In the complainant and victim data sets, a total of 47,042 complaints have any complainant and 16,847 complaints have any victim information. Occassionally, there are multiple victims and/or complainants. Complainant and victim information is very sparse before January of 2000, and, though complainant information is more common than victim information, both become substantially more common. Complainant information is significantly more common than victim information until January 1, 2015, after which victim information is more common.

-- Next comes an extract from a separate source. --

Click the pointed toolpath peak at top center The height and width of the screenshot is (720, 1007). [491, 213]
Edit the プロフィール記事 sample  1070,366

Complainants and Victims in Sample
Focusing on the sample of complaints, it is clear that victim information is inconsistent for both civilian and officer filed complaints, but complainant information is almost fully known for officer filed complaints. Civilian filed complaints also have relatively consistent complainant information, but there is a considerable drop off in 2015.

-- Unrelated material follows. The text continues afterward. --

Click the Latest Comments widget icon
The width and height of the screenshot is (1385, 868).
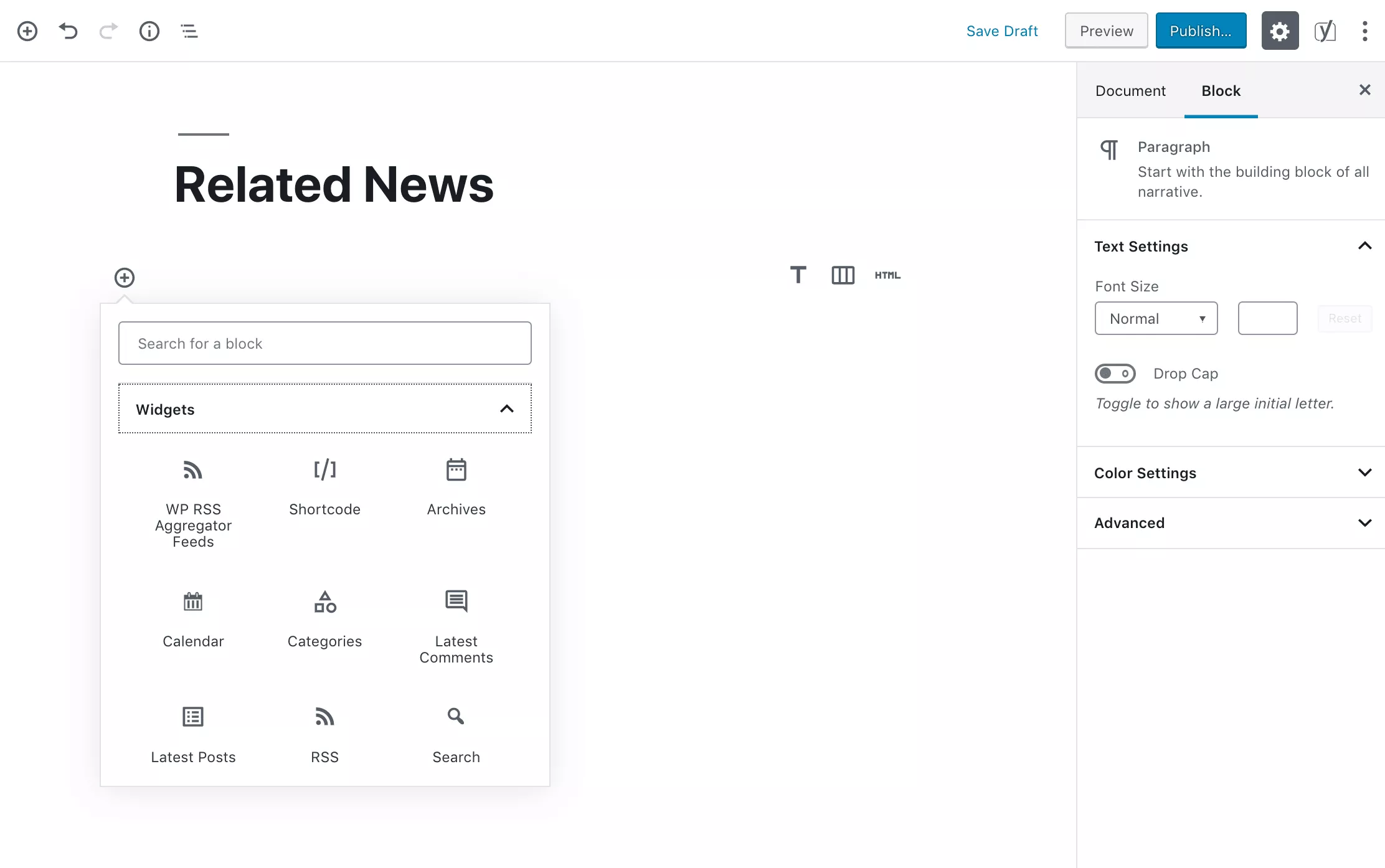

Complainants and victims both tend to be male more commonly than female, but in both cases black complainants and victims are more commonly female than other races. Unsurprisingly, victims tend to be younger than complainants, as a young victim may not be their own complainant. In total racial composition, black individuals comprise 63.51% of know complainants and 71.05% of known victims. The next highest, whites, only comprise 23.58% of complainants and 12.85% of victims, followed by Hispanics at 23.58% of complainants and 12.85%. The numbers for Hispanics are surprisingly low, given Chicago being roughly 30% black, white, and Hispanic.
Complainants and Accused Officers
Considering the more complete information of complainants, we will continue focusing on their information.
The table below, displaying complainant racial breakdown with respect to officer race, shows a not unexpected relationship. Black complainants make up a larger share of black officer accusations (77.55%), while Hispanic complainants maintain their largest share in Hispanic officer complaints (17.29%).
Complainants and Outcomes
The sustained rates for all civilian accusations are miniscule compared to those of officer complaints. This section only includes the 46052 accusations with non-missing final findings. Focusing on accusations with affidavits, white civilian-complainant accusations are sustained at a rate of 9.66%, which is 3 times the rate of black civilian-complainant accusations (3.17%) and 2.3 times the rate of Hispanic. civilian-complainant accusations (4.22%). This is a considerable disparity. In officer filed accusations, there are still racial disparities, but to a lesser extent. Black complainant-officers have their accusations sustained at the lowest rate of 43.14%, followed by Hispanic officers (50.72%) and White officers (53.94%). Interestingly, Black officer complainants sign affidavits at a lower rate than other officers (11.56% compared to 8.88% and 7.66% for Hispanic and white officers, respectively).
Some officers act as witnesses in the investigations of other officers accused of misconduct. 11,345 unique officers with identifiable information were witnesses in 12,169 complaints in 27271 witness-complaint combinations. 3,466 of these complaints are in the sample of analysis, and will be used in the rest of this section.